Render the material from the line with "Zinc street label?" to the line with "pos(579,68)", both included, as a Markdown table with the columns Number and Entry. Give each line its own numbered row, skip blank lines, and leave the pictures out.

Information provided:
######

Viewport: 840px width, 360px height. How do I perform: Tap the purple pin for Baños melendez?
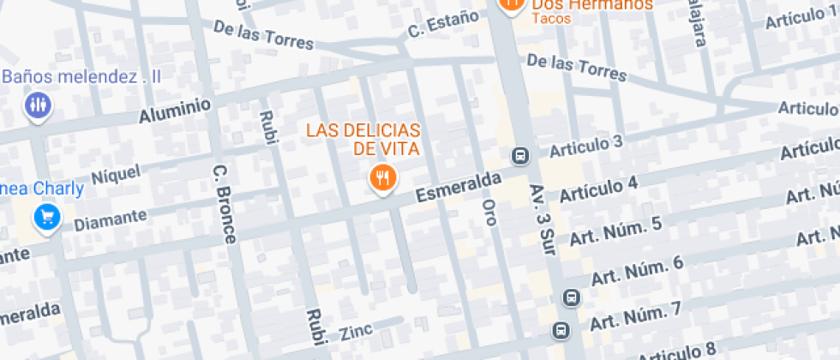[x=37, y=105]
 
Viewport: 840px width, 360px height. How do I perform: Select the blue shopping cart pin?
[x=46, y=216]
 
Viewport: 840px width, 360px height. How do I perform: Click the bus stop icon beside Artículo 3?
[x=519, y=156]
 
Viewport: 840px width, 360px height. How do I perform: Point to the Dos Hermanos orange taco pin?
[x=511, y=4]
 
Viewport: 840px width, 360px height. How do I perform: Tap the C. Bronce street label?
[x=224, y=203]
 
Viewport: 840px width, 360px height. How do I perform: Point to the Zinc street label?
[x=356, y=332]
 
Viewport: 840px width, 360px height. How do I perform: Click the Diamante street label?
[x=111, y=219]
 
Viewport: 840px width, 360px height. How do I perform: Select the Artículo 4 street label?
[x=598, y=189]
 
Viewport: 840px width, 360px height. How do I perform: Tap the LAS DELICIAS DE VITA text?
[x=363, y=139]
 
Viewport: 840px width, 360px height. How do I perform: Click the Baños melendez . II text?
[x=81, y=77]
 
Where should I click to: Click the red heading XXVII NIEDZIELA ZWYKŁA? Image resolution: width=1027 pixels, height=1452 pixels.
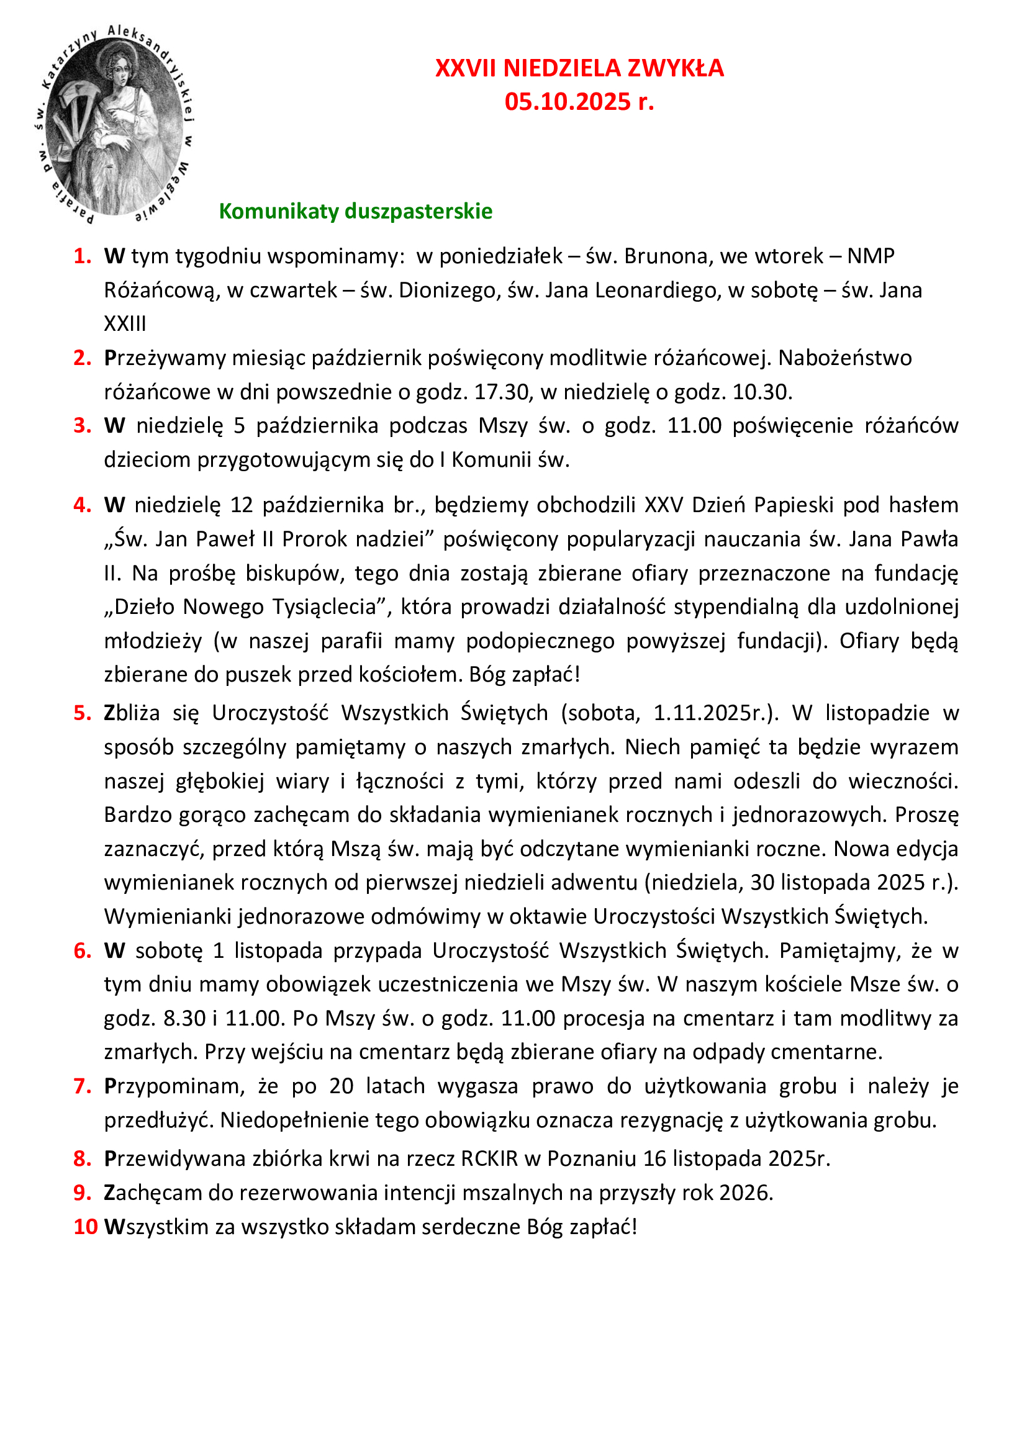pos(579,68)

######

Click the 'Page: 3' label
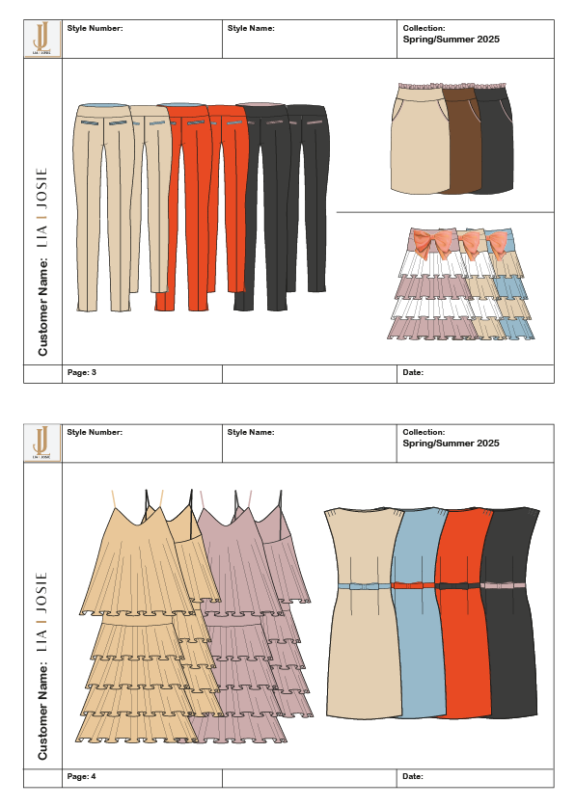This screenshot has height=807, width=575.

######

Reply:
| Number | Entry |
|---|---|
| 1 | Viewport: 840px width, 360px height. How do I perform: Point to the Zinc street label? |
| 2 | [x=356, y=332] |
| 3 | Viewport: 840px width, 360px height. How do I perform: Click the Diamante street label? |
| 4 | [x=111, y=219] |
| 5 | Viewport: 840px width, 360px height. How do I perform: Select the Artículo 4 street label? |
| 6 | [x=598, y=189] |
| 7 | Viewport: 840px width, 360px height. How do I perform: Tap the LAS DELICIAS DE VITA text? |
| 8 | [x=363, y=139] |
| 9 | Viewport: 840px width, 360px height. How do I perform: Click the Baños melendez . II text? |
| 10 | [x=81, y=77] |
| 11 | Where should I click to: Click the red heading XXVII NIEDZIELA ZWYKŁA? Image resolution: width=1027 pixels, height=1452 pixels. |
| 12 | pos(579,68) |